> [How to complete this task] Give the entries again exactly as they appear, but without the images.

BEGIN Material to process

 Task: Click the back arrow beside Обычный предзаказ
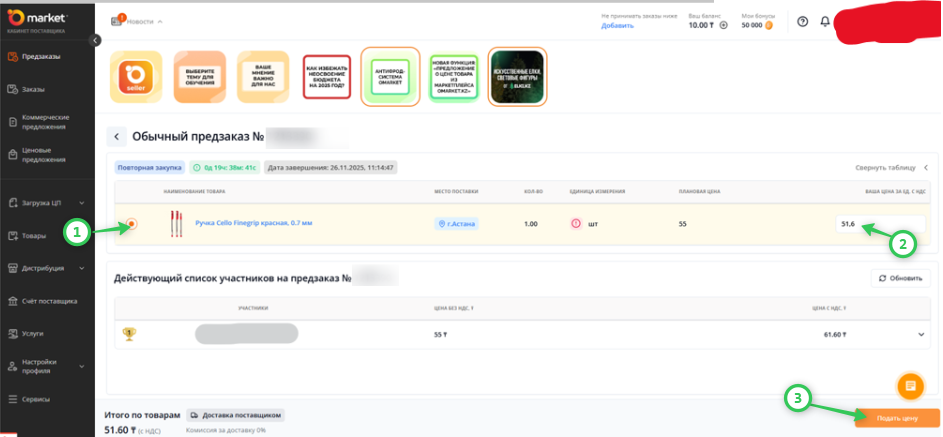[x=117, y=137]
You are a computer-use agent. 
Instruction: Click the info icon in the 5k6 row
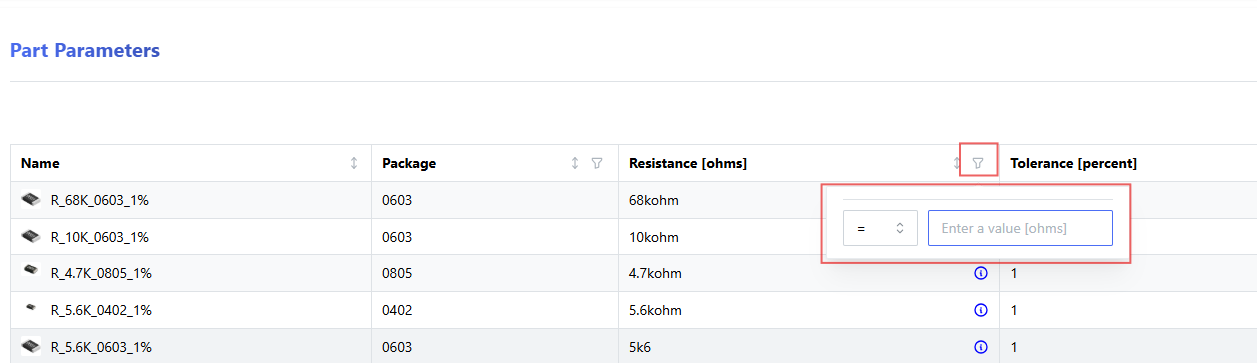point(980,347)
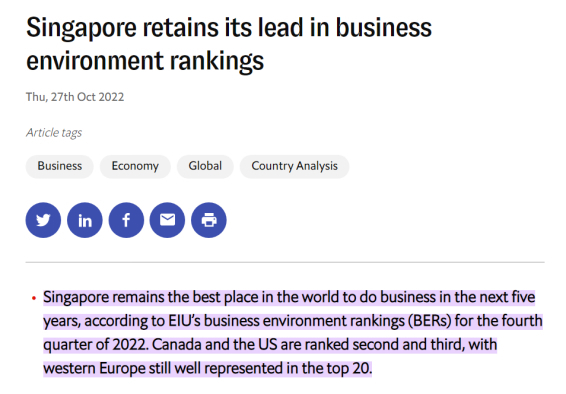Select the Global article tag
Image resolution: width=566 pixels, height=394 pixels.
(205, 166)
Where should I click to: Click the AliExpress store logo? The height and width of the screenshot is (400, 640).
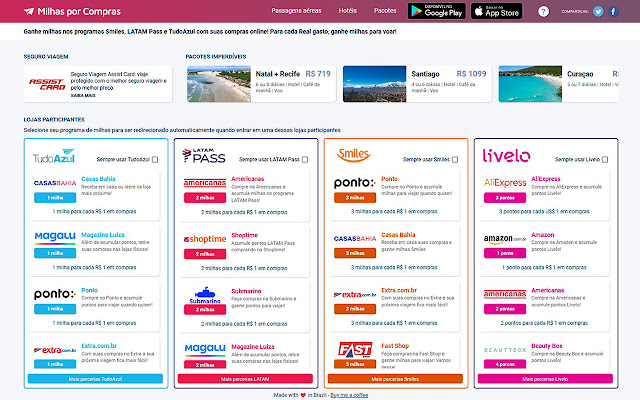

END Material to process

> [Problem solution]
 Task: Click the back arrow beside Обычный предзаказ
[x=117, y=137]
You are a computer-use agent. 
Instruction: Click the info icon in the 5k6 row
point(980,347)
Select the Global article tag
Image resolution: width=566 pixels, height=394 pixels.
(205, 166)
Where should I click to: Click the AliExpress store logo? The height and width of the screenshot is (400, 640).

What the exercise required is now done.